We provide two examples to illustrate the dangers of focusing on the components:
- Distribution of surplus on partial plan wind-up – While Monsanto has settled the issue from a legal perspective in Ontario, the whole situation is illogical. For a DB plan, surplus can only materialize when the plan is totally wound up. This is a clear example of where trying to ʻprotect ʼ a component or segment of the plan, threatens the overall plan as a totality and creates instant winners and losers.
- The artificially low pension and surplus limits in the Income Tax Act – These do temporarily limit the level of tax deductibility for those remaining plan sponsors with a DB plan. If the cushion is eroded as a result of a low surplus limit, then deficits will emerge at an earlier date, contributions will be increased, and plan sponsor taxable income and taxes paid decrease. This is hardly a good outcome for either the plan sponsors or the federal treasury. Similarly, the low maximum pension limits result in lower replacement ratios starting at manager salary levels, or migration to RCAs or non-funded SERPs with a resulting increase in risk for the member.

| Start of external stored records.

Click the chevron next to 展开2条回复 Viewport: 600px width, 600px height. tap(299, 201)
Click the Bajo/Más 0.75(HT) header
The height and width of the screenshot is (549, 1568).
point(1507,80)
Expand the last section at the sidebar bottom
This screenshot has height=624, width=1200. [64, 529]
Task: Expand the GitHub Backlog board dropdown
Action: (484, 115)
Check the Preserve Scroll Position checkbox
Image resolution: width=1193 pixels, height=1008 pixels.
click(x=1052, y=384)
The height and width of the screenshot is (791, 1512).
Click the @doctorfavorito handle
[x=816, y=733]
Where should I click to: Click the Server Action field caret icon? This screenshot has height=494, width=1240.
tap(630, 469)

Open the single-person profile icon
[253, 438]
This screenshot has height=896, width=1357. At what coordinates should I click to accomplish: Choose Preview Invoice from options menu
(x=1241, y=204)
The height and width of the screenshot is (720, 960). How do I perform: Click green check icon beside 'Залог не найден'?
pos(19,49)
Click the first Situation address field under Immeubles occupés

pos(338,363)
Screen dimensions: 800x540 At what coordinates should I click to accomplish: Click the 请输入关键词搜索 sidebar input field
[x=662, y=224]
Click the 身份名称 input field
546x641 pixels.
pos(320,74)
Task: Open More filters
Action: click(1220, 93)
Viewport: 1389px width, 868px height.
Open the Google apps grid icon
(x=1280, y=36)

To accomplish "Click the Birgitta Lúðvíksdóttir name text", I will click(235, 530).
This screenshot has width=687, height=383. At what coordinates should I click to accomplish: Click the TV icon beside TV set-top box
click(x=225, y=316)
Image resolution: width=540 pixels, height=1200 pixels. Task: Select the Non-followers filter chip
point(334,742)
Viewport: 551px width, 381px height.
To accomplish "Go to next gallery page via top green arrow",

I can go on, but I think you can provide your own examples.
Particular Enemy
Whose fault is it?
While it is convenient to single out a particular villain, to quote Walt Kellyʼs Pogo, “We have met the enemy, and he is us.”
Each group, by trying to maximize its own entitlement at a particular point in time, has threatened the viability of the system as a whole and has diminished the magnitude of the ultimate amount of retirement wealth that can be accumulated.
Itʼs a classic case of killing the goose that lays the golden egg.
However, there may be a faint glimmer of hope. As this article was being written, the McGuinty government announced the formation of an expert commission to review Ontario pension legislation. Maybe, this will turn out to be the most significant event when the next 15 years are reviewed.
Paul Owens is plan manager and chief executive officer for the Colleges of Applied Arts and Technology (CAAT) Pension Plan.